* [Aim of the task]: Word for word, set down every line of the entries below from the line with "Identify the click" to the line with "TWITTER (68, 1144)", including both, and no other line.

(Stored data entries)
━━━

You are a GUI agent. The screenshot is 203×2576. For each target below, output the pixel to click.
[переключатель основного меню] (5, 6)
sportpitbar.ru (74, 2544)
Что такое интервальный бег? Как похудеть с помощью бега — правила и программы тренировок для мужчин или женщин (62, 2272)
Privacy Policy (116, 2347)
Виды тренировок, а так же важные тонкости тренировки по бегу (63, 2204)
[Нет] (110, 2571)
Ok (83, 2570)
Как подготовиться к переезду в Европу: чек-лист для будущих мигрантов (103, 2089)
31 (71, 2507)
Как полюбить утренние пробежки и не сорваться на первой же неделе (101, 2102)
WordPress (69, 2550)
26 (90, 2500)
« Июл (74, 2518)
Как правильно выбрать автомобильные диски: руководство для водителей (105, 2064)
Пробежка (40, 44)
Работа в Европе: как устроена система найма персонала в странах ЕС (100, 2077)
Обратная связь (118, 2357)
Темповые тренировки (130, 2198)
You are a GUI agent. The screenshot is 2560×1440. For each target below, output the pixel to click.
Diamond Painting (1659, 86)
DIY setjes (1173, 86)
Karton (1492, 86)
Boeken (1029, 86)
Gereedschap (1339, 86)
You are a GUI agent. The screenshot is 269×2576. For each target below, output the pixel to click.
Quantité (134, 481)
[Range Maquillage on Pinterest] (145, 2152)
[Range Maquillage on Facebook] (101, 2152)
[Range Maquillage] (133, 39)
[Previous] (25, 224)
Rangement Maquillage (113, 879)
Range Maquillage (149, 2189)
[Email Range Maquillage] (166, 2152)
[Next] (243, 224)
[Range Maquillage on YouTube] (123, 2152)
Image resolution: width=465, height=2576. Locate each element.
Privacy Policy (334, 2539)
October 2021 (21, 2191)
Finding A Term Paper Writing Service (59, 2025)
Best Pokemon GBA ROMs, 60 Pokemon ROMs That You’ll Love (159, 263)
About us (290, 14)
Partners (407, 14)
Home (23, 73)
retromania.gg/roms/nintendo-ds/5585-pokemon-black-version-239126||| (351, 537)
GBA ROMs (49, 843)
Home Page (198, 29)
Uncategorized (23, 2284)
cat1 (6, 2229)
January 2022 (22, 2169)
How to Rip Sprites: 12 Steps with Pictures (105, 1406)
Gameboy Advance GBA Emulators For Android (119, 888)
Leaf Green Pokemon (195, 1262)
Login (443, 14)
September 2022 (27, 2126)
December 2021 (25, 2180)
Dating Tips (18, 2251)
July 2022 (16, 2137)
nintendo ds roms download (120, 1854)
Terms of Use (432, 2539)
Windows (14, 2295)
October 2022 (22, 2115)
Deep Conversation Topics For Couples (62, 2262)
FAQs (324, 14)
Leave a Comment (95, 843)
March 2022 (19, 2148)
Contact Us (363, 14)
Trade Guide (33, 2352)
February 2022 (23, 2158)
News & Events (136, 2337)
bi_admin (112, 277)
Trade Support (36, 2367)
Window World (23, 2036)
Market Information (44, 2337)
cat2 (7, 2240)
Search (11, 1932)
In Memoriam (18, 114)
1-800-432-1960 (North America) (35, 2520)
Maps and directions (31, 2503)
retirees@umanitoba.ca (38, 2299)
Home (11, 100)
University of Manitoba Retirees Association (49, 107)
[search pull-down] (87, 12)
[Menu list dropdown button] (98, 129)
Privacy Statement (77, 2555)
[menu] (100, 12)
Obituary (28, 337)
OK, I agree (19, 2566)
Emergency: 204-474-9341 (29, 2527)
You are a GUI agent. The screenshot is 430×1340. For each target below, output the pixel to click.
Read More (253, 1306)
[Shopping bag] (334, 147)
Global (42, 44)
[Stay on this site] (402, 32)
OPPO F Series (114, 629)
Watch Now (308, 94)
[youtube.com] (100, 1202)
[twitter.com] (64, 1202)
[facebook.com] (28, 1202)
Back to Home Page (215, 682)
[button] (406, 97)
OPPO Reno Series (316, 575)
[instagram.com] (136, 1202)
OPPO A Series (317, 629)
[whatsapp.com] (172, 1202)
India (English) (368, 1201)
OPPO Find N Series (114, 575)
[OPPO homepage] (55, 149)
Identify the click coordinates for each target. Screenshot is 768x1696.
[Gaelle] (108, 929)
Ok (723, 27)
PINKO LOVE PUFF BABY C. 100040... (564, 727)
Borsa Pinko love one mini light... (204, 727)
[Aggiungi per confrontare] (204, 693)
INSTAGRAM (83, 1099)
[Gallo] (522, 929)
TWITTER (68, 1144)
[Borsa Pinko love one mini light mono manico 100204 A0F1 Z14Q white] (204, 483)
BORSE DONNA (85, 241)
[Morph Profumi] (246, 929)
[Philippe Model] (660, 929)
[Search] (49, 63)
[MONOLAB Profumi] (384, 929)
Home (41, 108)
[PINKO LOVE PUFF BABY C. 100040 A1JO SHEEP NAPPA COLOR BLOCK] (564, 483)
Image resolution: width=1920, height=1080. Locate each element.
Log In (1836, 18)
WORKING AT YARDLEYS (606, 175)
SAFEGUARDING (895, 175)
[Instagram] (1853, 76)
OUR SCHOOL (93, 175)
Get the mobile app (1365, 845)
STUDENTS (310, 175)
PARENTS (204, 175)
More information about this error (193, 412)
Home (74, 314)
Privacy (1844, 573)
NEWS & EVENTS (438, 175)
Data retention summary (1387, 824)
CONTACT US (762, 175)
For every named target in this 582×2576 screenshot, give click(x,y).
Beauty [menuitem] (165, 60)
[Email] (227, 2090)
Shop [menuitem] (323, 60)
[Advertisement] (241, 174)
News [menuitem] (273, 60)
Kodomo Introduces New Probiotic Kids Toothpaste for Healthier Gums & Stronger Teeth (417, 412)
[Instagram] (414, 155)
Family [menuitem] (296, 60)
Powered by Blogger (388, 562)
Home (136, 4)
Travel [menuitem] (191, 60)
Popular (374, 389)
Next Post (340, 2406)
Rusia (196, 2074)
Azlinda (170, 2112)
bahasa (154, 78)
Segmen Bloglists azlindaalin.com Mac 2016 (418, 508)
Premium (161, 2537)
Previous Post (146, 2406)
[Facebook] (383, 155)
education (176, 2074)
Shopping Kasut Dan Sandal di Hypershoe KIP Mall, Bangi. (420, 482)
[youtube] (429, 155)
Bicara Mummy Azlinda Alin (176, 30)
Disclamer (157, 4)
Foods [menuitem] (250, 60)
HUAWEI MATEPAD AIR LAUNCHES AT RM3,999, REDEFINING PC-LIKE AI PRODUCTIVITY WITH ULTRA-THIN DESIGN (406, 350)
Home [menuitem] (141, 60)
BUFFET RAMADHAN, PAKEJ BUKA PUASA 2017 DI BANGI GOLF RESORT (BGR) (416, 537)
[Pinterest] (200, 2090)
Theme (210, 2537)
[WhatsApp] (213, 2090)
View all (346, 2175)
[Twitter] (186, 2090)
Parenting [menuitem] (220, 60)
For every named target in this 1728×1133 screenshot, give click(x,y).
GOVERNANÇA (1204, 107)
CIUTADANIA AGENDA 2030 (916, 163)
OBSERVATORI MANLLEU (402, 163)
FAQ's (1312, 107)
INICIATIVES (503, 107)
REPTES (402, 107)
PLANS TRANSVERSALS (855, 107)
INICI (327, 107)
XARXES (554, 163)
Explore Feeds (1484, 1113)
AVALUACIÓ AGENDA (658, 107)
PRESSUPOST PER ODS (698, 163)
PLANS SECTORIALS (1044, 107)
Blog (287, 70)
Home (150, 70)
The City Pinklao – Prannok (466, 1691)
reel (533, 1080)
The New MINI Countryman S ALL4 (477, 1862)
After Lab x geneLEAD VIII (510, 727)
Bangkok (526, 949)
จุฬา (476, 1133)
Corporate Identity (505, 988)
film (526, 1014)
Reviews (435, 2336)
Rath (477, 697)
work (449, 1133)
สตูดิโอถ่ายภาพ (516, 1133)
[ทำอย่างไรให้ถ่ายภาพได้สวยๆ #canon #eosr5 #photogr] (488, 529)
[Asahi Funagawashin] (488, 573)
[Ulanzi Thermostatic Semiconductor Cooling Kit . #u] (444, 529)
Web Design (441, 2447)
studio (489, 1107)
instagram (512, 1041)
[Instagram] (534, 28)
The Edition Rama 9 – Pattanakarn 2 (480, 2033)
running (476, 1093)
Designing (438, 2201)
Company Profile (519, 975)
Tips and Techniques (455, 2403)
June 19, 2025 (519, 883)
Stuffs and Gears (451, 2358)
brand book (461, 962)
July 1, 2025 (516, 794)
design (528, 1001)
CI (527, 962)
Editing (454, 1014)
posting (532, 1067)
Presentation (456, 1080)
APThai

━━━

* [Written response]:
Identify the click coordinates for each target. Screenshot is 768x1696.
[Gaelle] (108, 929)
Ok (723, 27)
PINKO LOVE PUFF BABY C. 100040... (564, 727)
Borsa Pinko love one mini light... (204, 727)
[Aggiungi per confrontare] (204, 693)
INSTAGRAM (83, 1099)
[Gallo] (522, 929)
TWITTER (68, 1144)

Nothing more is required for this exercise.